Giant Claw’s Keith Rankin, Sarah Wonderling and Ryan Dixon are certainly far more proggy than most of their contemporaries – while most synthesists are satisfied with a simple, yet somewhat catchy melody (or even a skeleton of a melody hidden under lo-fi murk) or a wonderful sequencer setup, for Giant Claw it’s just the beginning.
Side A, “Mortal Earth” is an example of this. Although it’s largely based on sequencers and pads like everyone else’s music, Giant Claw can insert surprising changes in their music, like the sudden, almost baroque break around the middle of the track, giving a bit of a tongue-in-cheek air to the whole cassette, which is rare in a scene where everyone try to create the most seriously zoned out/floating piece of music. Despite its quirkiness (there is even a whimsical flute-like part towards the end!), the music never strays into the pure novelty territory. Instead, it manages to be lighthearted while still being high-spirited and awe-inspiring.
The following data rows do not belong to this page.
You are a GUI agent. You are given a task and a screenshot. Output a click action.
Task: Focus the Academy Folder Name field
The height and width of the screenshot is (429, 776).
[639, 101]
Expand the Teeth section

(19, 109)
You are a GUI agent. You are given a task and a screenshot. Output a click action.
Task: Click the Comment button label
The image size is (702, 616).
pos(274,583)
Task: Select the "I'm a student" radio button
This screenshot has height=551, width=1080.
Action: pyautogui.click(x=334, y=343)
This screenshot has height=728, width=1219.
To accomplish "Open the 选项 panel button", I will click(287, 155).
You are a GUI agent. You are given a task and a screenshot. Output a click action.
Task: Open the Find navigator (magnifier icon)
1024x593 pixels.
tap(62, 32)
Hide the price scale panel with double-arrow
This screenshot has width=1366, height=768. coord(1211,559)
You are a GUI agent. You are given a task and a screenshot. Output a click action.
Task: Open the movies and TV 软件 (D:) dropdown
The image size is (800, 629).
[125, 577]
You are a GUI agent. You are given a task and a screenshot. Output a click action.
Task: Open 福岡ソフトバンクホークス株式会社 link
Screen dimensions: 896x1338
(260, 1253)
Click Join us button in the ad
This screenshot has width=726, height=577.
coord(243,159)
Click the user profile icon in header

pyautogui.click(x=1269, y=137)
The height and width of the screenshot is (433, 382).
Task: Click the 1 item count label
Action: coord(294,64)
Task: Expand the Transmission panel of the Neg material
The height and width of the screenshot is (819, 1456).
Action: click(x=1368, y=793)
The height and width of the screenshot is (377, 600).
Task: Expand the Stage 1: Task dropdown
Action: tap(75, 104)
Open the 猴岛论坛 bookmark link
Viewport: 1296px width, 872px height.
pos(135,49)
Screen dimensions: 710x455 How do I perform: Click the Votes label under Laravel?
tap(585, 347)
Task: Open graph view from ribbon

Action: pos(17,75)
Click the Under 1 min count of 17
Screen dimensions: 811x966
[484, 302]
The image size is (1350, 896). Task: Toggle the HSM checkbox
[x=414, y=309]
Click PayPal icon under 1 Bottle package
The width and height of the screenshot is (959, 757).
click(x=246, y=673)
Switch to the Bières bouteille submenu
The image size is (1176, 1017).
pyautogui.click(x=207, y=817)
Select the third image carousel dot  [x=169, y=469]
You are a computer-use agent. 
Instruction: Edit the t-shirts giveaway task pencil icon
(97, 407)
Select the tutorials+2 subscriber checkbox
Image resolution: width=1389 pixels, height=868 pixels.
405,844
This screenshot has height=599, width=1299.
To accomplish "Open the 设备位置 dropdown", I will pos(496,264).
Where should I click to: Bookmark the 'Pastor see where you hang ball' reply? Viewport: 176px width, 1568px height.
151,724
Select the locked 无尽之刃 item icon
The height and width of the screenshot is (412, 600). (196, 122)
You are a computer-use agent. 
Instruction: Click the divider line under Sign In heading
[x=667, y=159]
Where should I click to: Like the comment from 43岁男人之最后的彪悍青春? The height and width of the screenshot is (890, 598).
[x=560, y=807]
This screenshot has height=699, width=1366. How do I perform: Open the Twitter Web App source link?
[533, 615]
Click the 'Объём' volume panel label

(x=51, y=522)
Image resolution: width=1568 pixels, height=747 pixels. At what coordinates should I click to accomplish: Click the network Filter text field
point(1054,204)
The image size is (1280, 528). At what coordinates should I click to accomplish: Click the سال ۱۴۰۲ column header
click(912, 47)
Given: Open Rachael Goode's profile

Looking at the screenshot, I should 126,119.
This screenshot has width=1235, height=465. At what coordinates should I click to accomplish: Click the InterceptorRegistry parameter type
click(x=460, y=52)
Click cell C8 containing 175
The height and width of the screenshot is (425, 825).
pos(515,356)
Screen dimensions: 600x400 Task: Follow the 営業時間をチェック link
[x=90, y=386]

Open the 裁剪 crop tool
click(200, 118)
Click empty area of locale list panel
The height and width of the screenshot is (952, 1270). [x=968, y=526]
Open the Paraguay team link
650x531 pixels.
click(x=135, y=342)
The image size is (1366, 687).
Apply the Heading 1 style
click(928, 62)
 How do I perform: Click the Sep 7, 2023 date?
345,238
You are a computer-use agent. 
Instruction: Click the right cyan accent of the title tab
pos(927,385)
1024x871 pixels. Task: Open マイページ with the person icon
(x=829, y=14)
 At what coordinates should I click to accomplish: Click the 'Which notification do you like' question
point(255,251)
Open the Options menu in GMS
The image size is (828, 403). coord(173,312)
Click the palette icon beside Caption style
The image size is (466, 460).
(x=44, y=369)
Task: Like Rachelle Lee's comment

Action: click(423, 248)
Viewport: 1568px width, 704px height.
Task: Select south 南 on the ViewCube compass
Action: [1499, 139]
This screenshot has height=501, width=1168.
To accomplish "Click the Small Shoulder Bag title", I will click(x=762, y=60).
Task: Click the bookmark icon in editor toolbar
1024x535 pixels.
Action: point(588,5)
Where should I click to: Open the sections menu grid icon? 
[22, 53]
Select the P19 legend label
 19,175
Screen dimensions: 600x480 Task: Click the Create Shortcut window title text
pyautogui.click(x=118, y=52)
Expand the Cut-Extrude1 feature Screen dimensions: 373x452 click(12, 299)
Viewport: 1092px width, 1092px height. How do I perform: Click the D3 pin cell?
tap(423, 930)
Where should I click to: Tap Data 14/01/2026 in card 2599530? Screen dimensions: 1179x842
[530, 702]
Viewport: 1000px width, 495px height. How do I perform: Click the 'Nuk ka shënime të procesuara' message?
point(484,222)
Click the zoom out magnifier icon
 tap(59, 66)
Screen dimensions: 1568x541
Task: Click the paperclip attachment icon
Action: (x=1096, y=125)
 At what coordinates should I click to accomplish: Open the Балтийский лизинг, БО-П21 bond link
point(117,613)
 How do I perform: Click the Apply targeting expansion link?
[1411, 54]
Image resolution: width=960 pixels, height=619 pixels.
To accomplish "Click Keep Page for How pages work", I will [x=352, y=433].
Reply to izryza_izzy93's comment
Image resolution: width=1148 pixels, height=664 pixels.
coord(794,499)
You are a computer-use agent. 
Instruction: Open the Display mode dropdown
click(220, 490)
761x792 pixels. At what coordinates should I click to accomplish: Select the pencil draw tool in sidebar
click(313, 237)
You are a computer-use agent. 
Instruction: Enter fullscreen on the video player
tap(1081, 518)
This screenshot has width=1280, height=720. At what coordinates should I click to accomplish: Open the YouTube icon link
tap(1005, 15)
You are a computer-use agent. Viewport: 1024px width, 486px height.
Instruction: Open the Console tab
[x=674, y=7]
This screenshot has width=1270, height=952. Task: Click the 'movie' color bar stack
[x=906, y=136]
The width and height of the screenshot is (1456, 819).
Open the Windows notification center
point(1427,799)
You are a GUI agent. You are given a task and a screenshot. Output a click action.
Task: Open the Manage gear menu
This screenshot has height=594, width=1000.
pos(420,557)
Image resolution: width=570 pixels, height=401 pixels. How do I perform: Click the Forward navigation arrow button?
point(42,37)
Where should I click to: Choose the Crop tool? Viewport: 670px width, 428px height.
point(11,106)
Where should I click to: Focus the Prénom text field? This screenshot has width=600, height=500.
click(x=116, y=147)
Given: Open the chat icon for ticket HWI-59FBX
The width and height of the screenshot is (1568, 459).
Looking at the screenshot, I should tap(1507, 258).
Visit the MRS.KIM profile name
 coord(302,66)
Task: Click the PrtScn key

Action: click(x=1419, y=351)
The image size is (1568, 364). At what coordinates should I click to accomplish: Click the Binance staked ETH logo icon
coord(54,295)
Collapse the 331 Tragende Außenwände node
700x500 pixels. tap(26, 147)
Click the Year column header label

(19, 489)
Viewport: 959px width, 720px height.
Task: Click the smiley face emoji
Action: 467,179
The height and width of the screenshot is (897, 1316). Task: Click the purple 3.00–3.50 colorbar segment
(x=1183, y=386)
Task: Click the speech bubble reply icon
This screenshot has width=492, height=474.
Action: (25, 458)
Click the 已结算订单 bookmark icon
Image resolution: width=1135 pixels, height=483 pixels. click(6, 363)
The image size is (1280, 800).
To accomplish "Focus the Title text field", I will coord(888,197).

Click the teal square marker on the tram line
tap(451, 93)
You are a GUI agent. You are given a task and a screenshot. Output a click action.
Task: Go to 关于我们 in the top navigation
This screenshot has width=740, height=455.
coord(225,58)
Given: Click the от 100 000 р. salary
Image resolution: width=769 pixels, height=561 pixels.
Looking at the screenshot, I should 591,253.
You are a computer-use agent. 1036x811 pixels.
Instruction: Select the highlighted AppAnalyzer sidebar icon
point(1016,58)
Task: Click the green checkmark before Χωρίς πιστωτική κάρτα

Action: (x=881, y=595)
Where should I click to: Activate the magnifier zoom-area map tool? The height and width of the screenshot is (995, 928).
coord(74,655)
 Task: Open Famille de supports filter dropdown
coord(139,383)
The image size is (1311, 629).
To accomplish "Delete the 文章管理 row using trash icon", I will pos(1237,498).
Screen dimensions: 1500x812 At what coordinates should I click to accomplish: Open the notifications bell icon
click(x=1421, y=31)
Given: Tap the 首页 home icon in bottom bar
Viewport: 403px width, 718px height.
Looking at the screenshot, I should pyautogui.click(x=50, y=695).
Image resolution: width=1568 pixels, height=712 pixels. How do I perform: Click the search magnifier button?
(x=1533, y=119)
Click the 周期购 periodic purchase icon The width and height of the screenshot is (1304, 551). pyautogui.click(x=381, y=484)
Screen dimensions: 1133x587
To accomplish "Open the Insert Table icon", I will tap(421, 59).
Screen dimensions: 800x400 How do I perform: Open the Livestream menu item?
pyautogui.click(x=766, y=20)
Despite it’s dark name, side B’s “Morbid Earth” is not morbid at all – instead, it’s just as uplifting and somewhat quirky as side A, sprinkling the listener with light and playful arpeggios while a steady rhythm gives the whole side a bright, dancey side, bringing a less drone-based Astral Social Club to mind. Sunny arpeggios roll in and out and melodies keep unveiling. The sound is rich and layered, yet it doesn’t have the tiring “synth overkill” characteristic for, say, the latest Emeralds album. Mortal Earth/Morbid Earth is a rich, joyous progressive synthesizer suite suited for those who want to zone out to vintage electronic beauty without falling into a drone-induced lethargy.